* DIRECTIONS
Drop all pictures and repeat exactly the lines from the line holding "Switch to motion chart view icon" through the end of the records.

* DATA EXCERPTS
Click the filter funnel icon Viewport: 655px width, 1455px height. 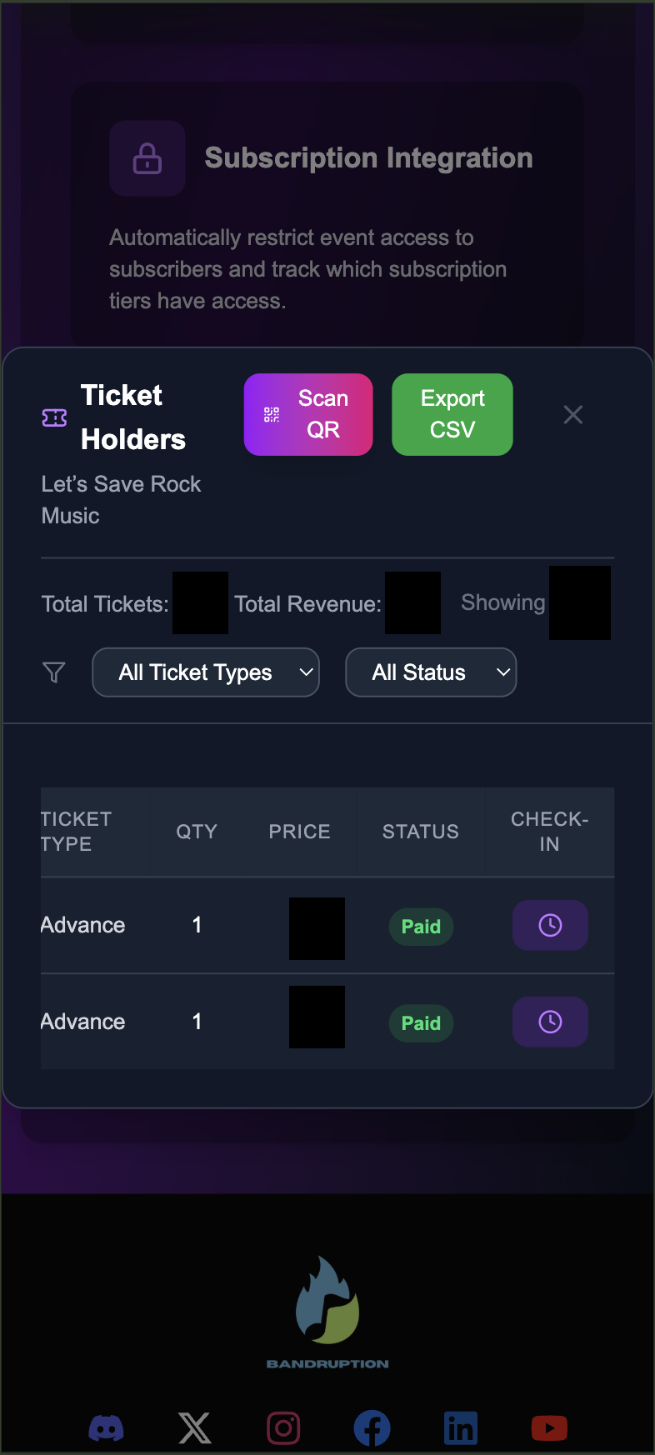click(x=54, y=673)
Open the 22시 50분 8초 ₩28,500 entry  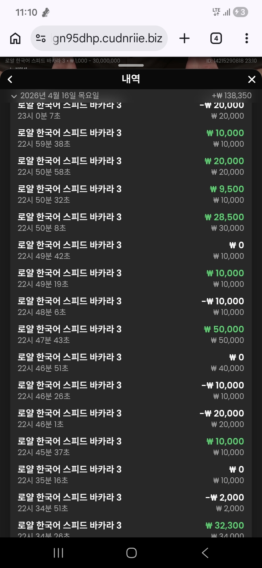[x=131, y=222]
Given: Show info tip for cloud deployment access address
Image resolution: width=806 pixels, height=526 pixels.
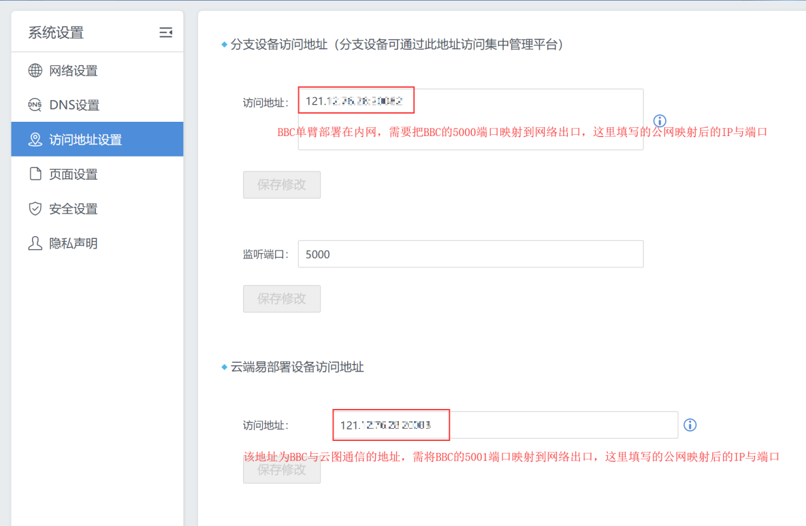Looking at the screenshot, I should [x=690, y=425].
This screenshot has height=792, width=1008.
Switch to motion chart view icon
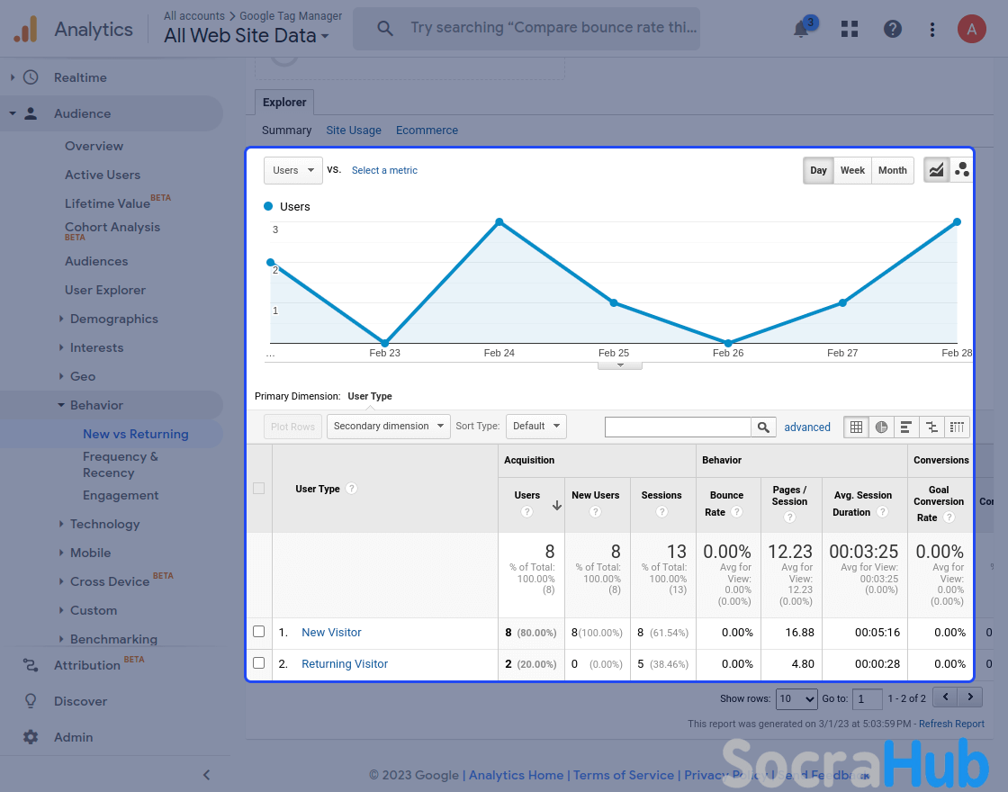(x=961, y=170)
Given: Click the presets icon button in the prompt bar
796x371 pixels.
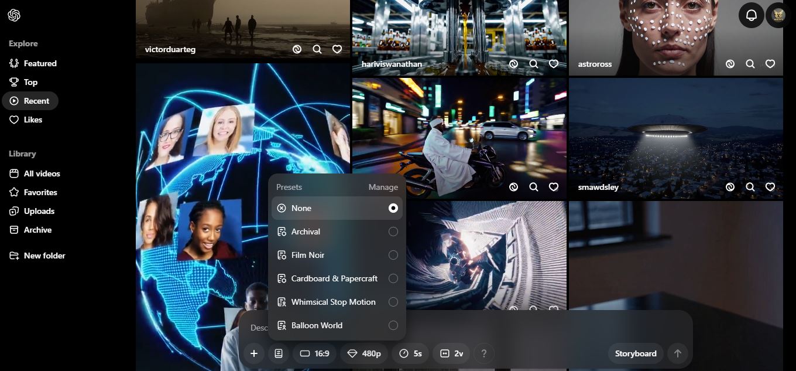Looking at the screenshot, I should pos(279,353).
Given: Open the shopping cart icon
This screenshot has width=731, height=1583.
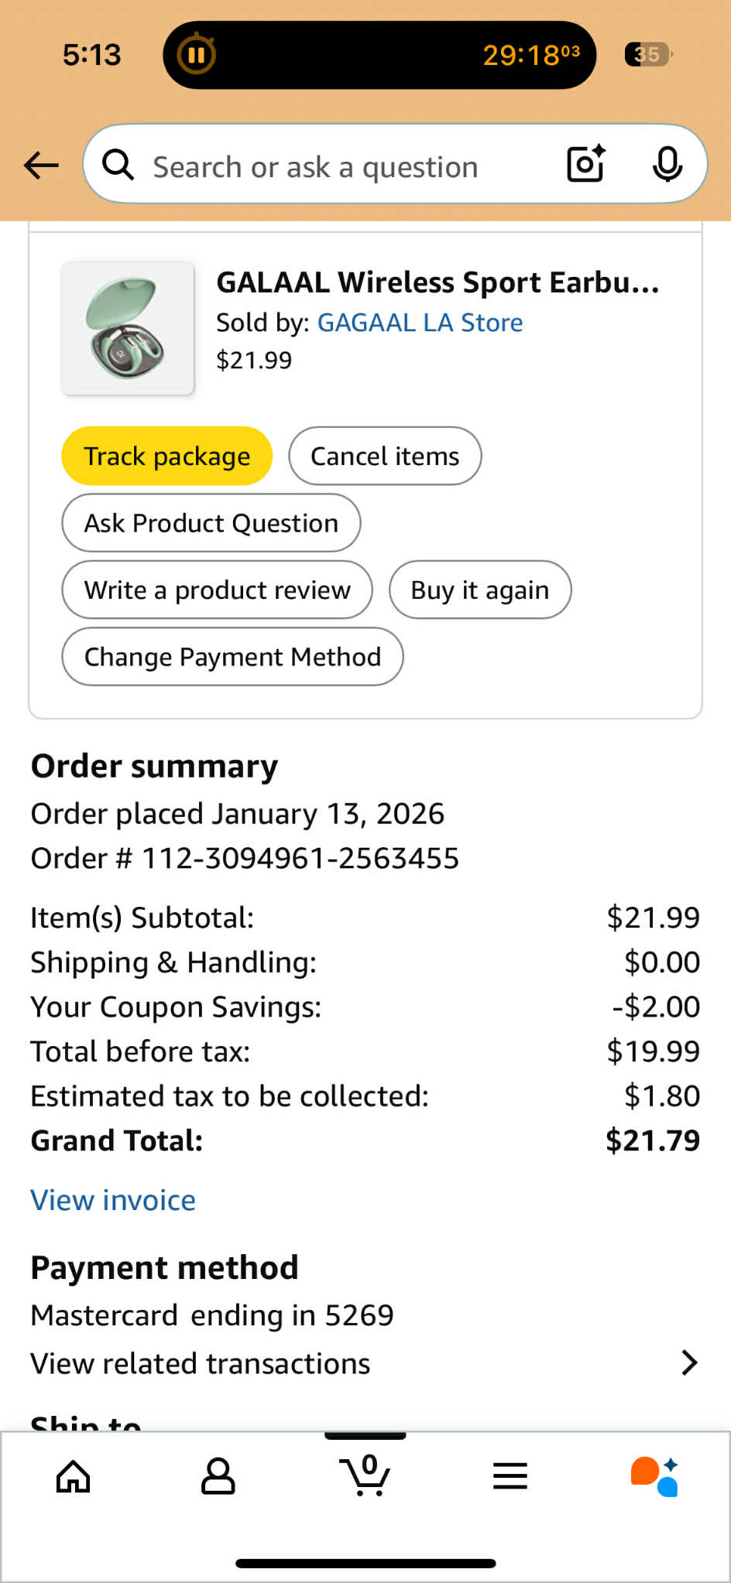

* PROBLEM SOLUTION
Switch to motion chart view icon
(x=961, y=170)
Given: Click the presets icon button in the prompt bar
796x371 pixels.
Looking at the screenshot, I should pos(279,353).
Given: Open the shopping cart icon
This screenshot has width=731, height=1583.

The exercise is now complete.